Comparison of the efficiencies of different affinity tags in the purification of a recombinant secretory protein expressed in silkworm larval hemolymph

• Published in: Biotechnology and bioprocess engineering Vol. 14; no. 3; pp. 281 - 287
• Main Authors: Dojima, Takashi (Shizuoka University, Shizuoka, Japan), Nishina, Takuya (Shizuoka University, Shizuoka, Japan), Kato, Tatsuya (Shizuoka University, Shizuoka, Japan), Ueda, Hiroshi (University of Tokyo, Tokyo, Japan), Park, Enoch Y. (Shizuoka University, Shizuoka, Japan), E-mail: yspark@agr.shizuoka.ac.jp
• Format: Journal Article
• Language: English
• Published: Heidelberg The Korean Society for Biotechnology and Bioengineering 01.06.2009; Springer Nature B.V; 한국생물공학회
• Subjects: affinity tag; Antibodies; antibody; Bioreactors; Biotechnology; BOMBYX MORI; Bombyx mori NPV; Chemistry; Chemistry and Materials Science; Cloning; Comparative analysis; Contaminants; E coli; Efficiency; Gene amplification; Industrial and Production Engineering; Larvae; Processes; Protein expression; Proteins; silkworm larvae; 생물공학; Bombyx mori
• ISSN: 1226-8372; 1976-3816
• DOI: 10.1007/s12257-008-0258-2

Silkworms are useful bioreactors for heterologous protein expression when used in conjunction with the Bombyx mori nucleopolyhedrovirus (BmNPV) bacmid system. However, purification from silkworm hemolymph is difficult since it contains various kinds of proteins. In this study, we investigated an effective single-step method for the purification of affinity-tagged single-chain antibody variable region fragment (scFv) from silkworm larval hemolymph. A 5-fold higher expression level was obtained when scFv was fused with the His tag than when it was fused with the Strep Ⅱ or GST tags.

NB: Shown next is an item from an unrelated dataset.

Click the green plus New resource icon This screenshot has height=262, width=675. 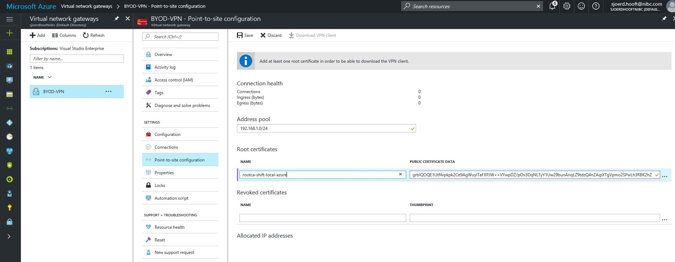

However, the His tag was inadequate for single-step purification since it led to the nonspecific binding of contaminants. The purification recoveries of GST-, Strep Ⅱ-, and His-tagged scFvs were 91.8%, 43.7%, and 27.2%, respectively. The specific amount of single-step purified GST-tagged scFv was 2.2~2.7 fold higher than the amounts of the His- and Strep Ⅱ-tagged constructs. The purities of Strep Ⅱ- and GST-tagged scFvs in the eluent were 98.4% and 83.0%, respectively. Thus, both the short peptide Strep Ⅱ and GST protein are suitable fusion tags for the affinity purification of proteins from silkworm larvae.